PROBLEM REQUIREMENTS
Write out verbatim the lines from the one containing "Task: Copy the Python agent code snippet" through the one containing "Action: 1192,508", including both of those lines, and omit the pictures from your answer.

RECORDS PROVIDED
___
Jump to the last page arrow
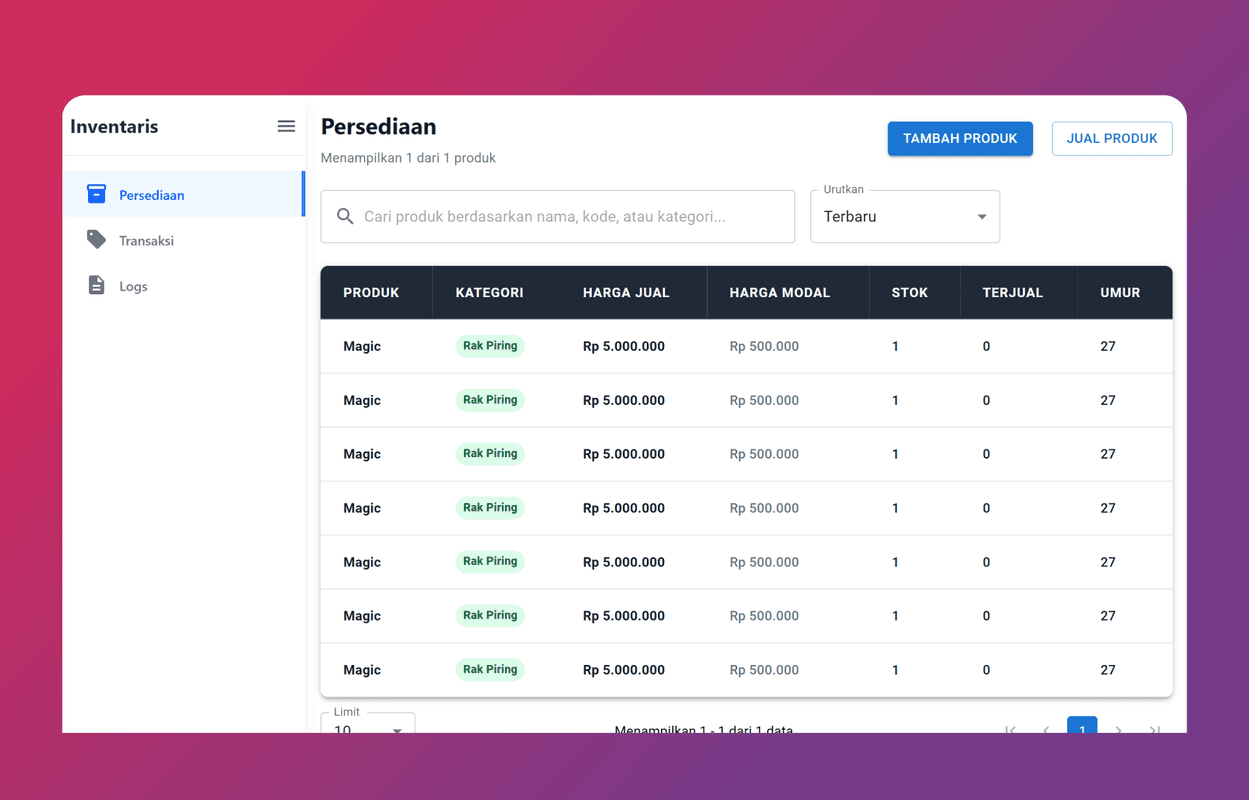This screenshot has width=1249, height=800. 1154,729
___
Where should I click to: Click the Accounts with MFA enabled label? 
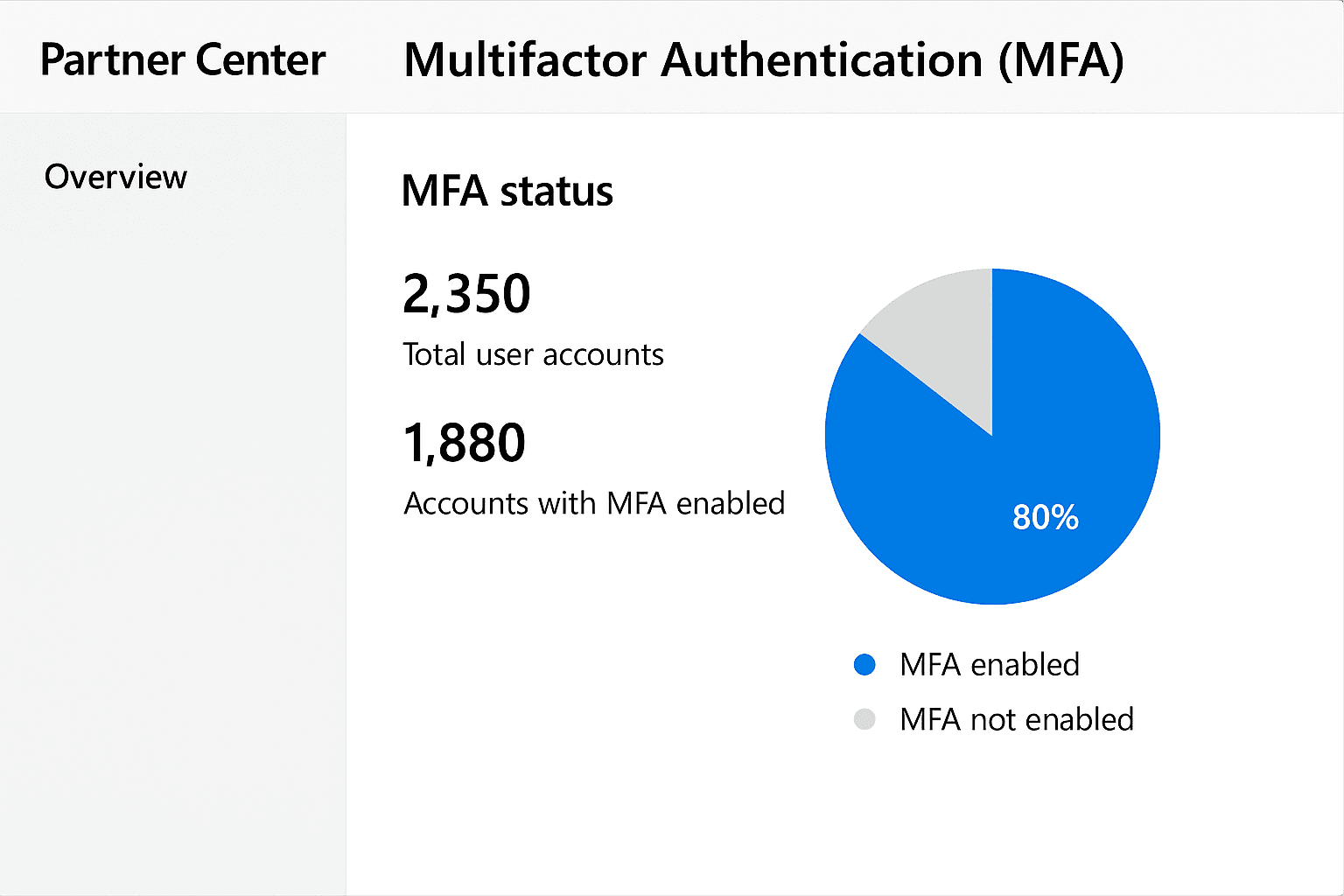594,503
___
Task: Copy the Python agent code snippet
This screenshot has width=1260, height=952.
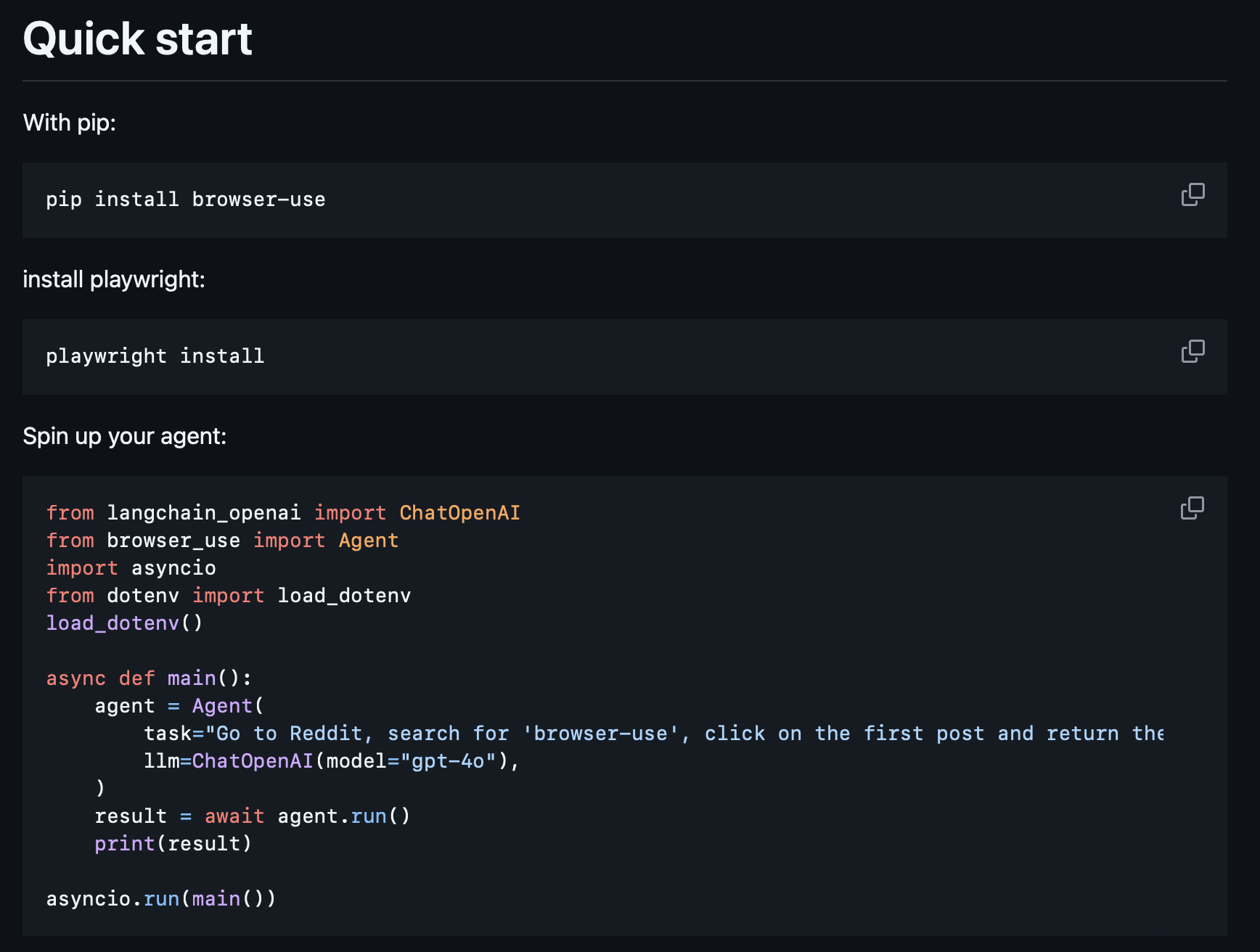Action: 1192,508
___
TASK RESULT
Task: Copy the Python agent code snippet
This screenshot has width=1260, height=952.
Action: 1192,508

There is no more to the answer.